Candidate Q&A: State Senate District 12 — Sharon Moriwaki
“My urban district is under siege — ‘luxury blight’ from Waikiki to Kakaako financed by outside investment aimed at an offshore market, even as residents are screaming for affordable housing.”
Editor’s note: For Hawaii’s Nov. 6 General Election, Civil Beat asked candidates to answer some questions about where they stand on various issues and what their priorities will be if elected.
The following came from Sharon Moriwaki, the Democratic candidate for State Senate District 12, which covers Waikiki, Ala Moana, Kakaako, McCully and Moiliili. There is one other candidate, Republican Lynn Barry Mariano.
Go to Civil Beat’s Elections Guide for general information, and check out other candidates on the General Election Ballot.
Candidate for State House District 12
Website
Community organizations/prior offices held
1. Should the Legislature be more transparent and accountable? What would you do, given how tough it can be for individual lawmakers to go against leadership, to bring about needed reform in areas like sexual harassment policies, lobbyist regulation, fundraising during session and televising and archiving all hearings?
------------
● THE TASKS
(a) Please copy the passage of the candidate Q&A starting with "Editor’s note: For" and going on through "be if elected.".
(b) Write the next part of the State Senate District 12 candidate Q&A, picking up after its final line.

● MATERIAL
------------
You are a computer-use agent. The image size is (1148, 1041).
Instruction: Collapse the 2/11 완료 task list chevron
------------
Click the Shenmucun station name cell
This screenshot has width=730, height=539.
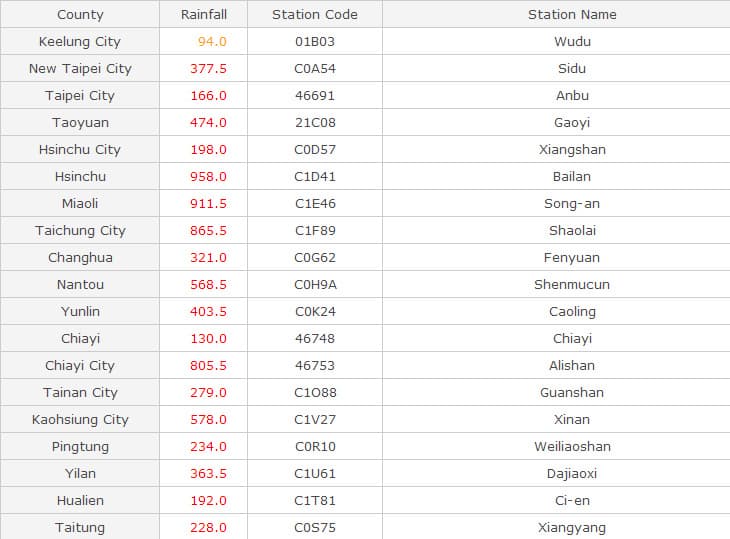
------------
● RESPONSES IN ORDER
(a)
Editor’s note: For Hawaii’s Nov. 6 General Election, Civil Beat asked candidates to answer some questions about where they stand on various issues and what their priorities will be if elected.

(b)
Yes, legislators should be held more accountable for their votes and actions and the legislative process more transparent. I will work with other legislators to introduce legislation to:
• Remove the Legislature’s exemption from the Sunshine Law (Sec 92-10, HRS).
• Require briefings before each session on workplace (including superior-subordinate) conduct; publicly identify anyone found by a committee of peers to have violated the code.
• End in-session fundraisers because they violate Hawaii’s legislative code of conduct and create a “pay to play” impression.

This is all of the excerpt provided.